3 Responses to “Past Midsummer Night’s Dream: Shakespeare’s a Liar!”

  1. Josh Says:

    The worst thing about this kind of self reflection is that you honestly don’t know where to go next. I’ve been there. One thing I found helpful and lasting was to think hard about those autobiographical characters, and then write their sequels.

    It’s easier to be harsh with a paper character and watch them fail–in fact, force them to fail, drown them, blind them–whatever it takes, to push them to the place where they simply cannot act the same way anymore and survive. Then, in the same way that your experience informs the character’s misfortune, their rebirth, or lessons learned will only come in terms that you will understand, because you’ll reject them if they’re fake or don’t feel right. When you’re done, you’ll probably find that you’ve discovered something you didn’t know. I remember being floored by how annoying, pathetic, and offensive one of my autobiographical characters was to me, and it was something that helped me see that part of myself in a clearer light.
    I don’t know how acting fits into this process or if it’s similar, but something in your post made me respond with this.

    On the other hand, maybe you really do want the drama more than you want relationships. Lots of people are like that; things only change when people truly decide to stop pursuing their hobby of perpetuating emotional tragedy. It is a very satisfying hobby, though, at least until people put it on paper and see that their real-life character is an idiot.

  2. Phillip Says:

    Josh, Some interesting thoughts. I’d say it’s less the latter and more the first. While any drama in my life certainly perpetuates my art, it’s in the separation from drama that I see everything clearly. Drama is exhausting and when it starts happening I run away into my art. I rarely linger or look for it. I always hope for the best walking in, it’s like holding a sandcastle in my hand that’s hit by a giant wave – every time. I keep not expecting the wave, but there’s so much I just don’t get about women and dating I could be standing in the middle of the ocean and not know it.

    In acting it’s with every character I find out something more about myself or humanity in general. There’s a sense that you have to stay open to an emotional understanding that you may not like or feel yourself. Relating, it’s about relating and relationships.
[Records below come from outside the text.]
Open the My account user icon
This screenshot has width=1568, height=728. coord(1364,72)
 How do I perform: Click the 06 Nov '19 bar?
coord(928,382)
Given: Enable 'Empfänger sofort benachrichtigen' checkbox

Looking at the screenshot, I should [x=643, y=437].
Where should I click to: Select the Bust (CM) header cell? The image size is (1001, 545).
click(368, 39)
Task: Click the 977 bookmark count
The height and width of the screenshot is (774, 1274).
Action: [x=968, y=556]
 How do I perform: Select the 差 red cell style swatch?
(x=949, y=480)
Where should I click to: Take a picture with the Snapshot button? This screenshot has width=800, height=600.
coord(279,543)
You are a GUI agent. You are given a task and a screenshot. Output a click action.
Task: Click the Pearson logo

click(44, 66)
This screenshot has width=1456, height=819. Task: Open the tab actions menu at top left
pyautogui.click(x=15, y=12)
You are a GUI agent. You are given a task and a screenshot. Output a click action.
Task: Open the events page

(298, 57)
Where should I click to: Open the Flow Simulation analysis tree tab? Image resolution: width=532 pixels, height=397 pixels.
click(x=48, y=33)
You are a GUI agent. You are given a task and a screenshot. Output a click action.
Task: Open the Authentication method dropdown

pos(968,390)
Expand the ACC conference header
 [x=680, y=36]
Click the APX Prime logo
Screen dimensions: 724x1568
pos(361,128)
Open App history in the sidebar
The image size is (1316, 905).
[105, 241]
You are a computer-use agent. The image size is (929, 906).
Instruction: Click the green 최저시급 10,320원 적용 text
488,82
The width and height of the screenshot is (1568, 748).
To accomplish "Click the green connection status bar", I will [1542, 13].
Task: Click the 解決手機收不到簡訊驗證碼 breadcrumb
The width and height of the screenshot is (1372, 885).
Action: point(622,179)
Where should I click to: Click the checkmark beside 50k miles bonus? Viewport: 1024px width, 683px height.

On the other hand writing is many times more about the discovery of the self, as you put it. But who would want to watch or to read a story in which the character didn’t go through the worst of what they could possibly go through? That’s why I don’t always like Shakespeare’s comedies, it hardly feels like they could go through anything less easy than what they do. In my basic screen writing class one of the first character development tools we were taught was to write a monologue for the character at the point in which he’s pulled to his deepest emotional base, when the only thing that he doesn’t want to happen happens. How does he react or speak? Then you build that into the character, underneath, until it’s necessary to pull it out.

    In the end acting, writing, directing, editing…it’s all storytelling, so many of the same things intersect. Just in different ways.

    And so we’re on the same page; my wondering if I look for tragedy is rhetorical cynicism. I know it’s not true, but sometimes it’s the only answer that makes sense. The reason for these posts is that I’m working through my next writing endeavor in my head. So thoughts like these do help.

  3. Sea Says:

    Well, Phillip,
    You’re quite a feller. My interest is piqued, peaked and peeked. I’d love you to audition for me. Drop a line.